Do you prefer novels about real historical figures or fictional characters?
Here are our responses--please share your response in the comments section!
Kelly: I think it really depends for me. I have enjoyed books that deal with both; so I am constantly reading both. I feel like I am drawn more to the setting than the characters in many cases, though. If it is WWI, WWII, Canadian history, the 1920’s etc I will jump at the chance regardless of whether the people in the book were real people. But then there are also historical figures I am more drawn to than others. So, basically I look at each book separately and go from there.
Ana: I like both but if it's a well known historical figure I would rather read about them as secondary characters. I prefer to read fictional accounts about what might have been, about the loopholes in history. By now, some people are just too well known for that.
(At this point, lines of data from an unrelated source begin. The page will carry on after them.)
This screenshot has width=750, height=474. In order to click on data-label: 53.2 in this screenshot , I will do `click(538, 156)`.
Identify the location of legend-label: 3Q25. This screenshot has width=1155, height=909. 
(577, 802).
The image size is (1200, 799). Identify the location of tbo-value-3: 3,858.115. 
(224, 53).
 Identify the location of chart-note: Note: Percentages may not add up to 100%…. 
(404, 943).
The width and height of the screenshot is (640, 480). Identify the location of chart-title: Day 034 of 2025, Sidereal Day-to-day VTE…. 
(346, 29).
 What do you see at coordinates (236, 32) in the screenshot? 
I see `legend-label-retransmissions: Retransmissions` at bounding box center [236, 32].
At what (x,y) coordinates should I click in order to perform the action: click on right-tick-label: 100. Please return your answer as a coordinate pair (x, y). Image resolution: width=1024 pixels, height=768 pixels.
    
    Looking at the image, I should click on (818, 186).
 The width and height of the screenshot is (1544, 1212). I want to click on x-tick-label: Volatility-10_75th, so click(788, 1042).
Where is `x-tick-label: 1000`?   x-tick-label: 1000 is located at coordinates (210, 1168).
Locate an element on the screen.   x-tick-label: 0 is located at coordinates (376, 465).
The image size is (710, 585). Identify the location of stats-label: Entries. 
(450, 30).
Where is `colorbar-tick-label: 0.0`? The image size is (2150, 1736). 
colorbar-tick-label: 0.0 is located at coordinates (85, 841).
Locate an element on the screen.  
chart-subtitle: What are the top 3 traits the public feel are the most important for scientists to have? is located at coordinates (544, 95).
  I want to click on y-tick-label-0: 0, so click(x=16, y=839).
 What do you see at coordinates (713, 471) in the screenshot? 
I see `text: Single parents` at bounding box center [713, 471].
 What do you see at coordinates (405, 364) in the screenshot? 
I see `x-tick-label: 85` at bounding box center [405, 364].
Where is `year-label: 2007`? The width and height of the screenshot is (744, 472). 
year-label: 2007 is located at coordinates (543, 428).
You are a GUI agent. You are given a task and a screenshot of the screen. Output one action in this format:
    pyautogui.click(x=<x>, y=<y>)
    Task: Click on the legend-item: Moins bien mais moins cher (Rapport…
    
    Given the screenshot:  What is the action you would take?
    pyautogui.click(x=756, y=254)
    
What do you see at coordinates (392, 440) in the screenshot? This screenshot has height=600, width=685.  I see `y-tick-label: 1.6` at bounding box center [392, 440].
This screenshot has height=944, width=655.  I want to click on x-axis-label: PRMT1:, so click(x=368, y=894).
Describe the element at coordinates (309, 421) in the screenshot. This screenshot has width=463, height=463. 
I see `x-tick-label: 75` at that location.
I love books that grab the lesser known historical figures and imagine what their life must have been.
Marg: I had to actually think about this answer for a while. The truth is that I don't mind either type of story, but if I HAD to only choose one, then I would have to go with real historical figures. The main reason is because often we know a little bit about the famous people and the fiction helps to build a picture around what we already know. Having said that, it is very easy for said historical figures to be over exposed and written about too much!
Julie: Like Marg, I had to really think about the answer. I am happy to read either, but I think historical figures is my preference. I don't like reading which is based on a historical figure which then turns into a fictional account. As an historian, I would rather read about a historical person & then perhaps provide some evidence which might support an historical hypothesis.
Nanette: I like (and am willing to read) both. I love biographical fiction, especially biographical fiction about royalty, and I think it takes a lot of skill to take the historical record, with all of its detail (and its inconsistencies) and turn it into a compelling novel while staying true to the known facts.